**Work to do**
1. Copy word for word the part of the report on bonded labourers in Sindh that starts with "As many as 1.7" and goes on through "indecent child labour, HWA said.".
2. Answer these questions using the report on bonded labourers in Sindh.
(a) How many of the 1.7 million bonded labourers in Sindh are children?
(b) How many children in Sindh are out of school?
(c) How many children were released from landlords' custody on court orders between 2013 and 2021?
3. Write the next few sentences of the report on bonded labourers in Sindh, continuing from its final sentence.

**Reading text**
/---
News Agencies 13 June 2022, 21:09 IST

1.7 million bonded labourers in Pakistan's Sindh, 700,000 are children: Report

As many as 1.7 million bonded labourers are there in Pakistan's Sindh province, a non-governmental organisation said on the occasion of World Day Against Child Labour.

Out of the 1.7 million, 700,000 are children, working under indecent and inhumane working and living conditions imposed on them by their landlords, the Dawn newspaper reported citing Hari Welfare Association (HWA).

Over 6.4 million children are out of school in Sindh, most of them engaged in the worst forms of indecent child labour, HWA said.

From 2013 to 2021, on the orders of courts in Sindh, 3,329 children were released along with their adult family members from the custody of landlords in the agriculture sector, according to the data collected by the HWA.
\---
**Provided material**
/---
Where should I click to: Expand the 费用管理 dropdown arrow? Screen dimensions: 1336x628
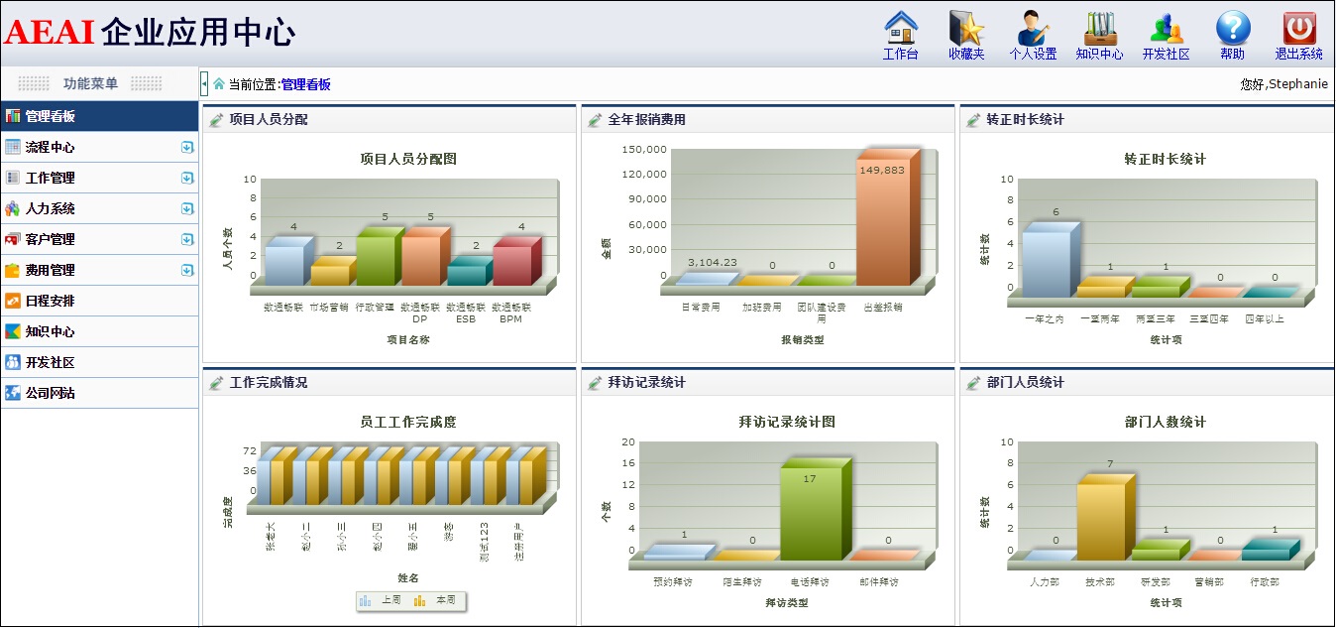186,270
\---
**Per-task answers**
1.
As many as 1.7 million bonded labourers are there in Pakistan's Sindh province, a non-governmental organisation said on the occasion of World Day Against Child Labour.

Out of the 1.7 million, 700,000 are children, working under indecent and inhumane working and living conditions imposed on them by their landlords, the Dawn newspaper reported citing Hari Welfare Association (HWA).

Over 6.4 million children are out of school in Sindh, most of them engaged in the worst forms of indecent child labour, HWA said.

2.
(a) 700,000
(b) Over 6.4 million
(c) 3,329

3.
"Besides the agriculture sector, children under 15 years of age are exploited, abused, and tortured in bangle, brick kiln, fisheries, auto workshops, cotton picking, and chilli picking sectors/activities in the province," Dawn quoted HWA's president Akram Khaskheli as saying.

The HWA president said that the relevant authorities had completely ignored the future of these children adding that most of them work as domestic slaves and their wages are paid to the agents, which pay nominal money to their parents.

According to Khaskheli, the government's sheer ignorance and absence of policy and plan to eradicate child labour have also added to the miseries of children. "The government is good at introducing laws, but worst at implementing these laws," he said.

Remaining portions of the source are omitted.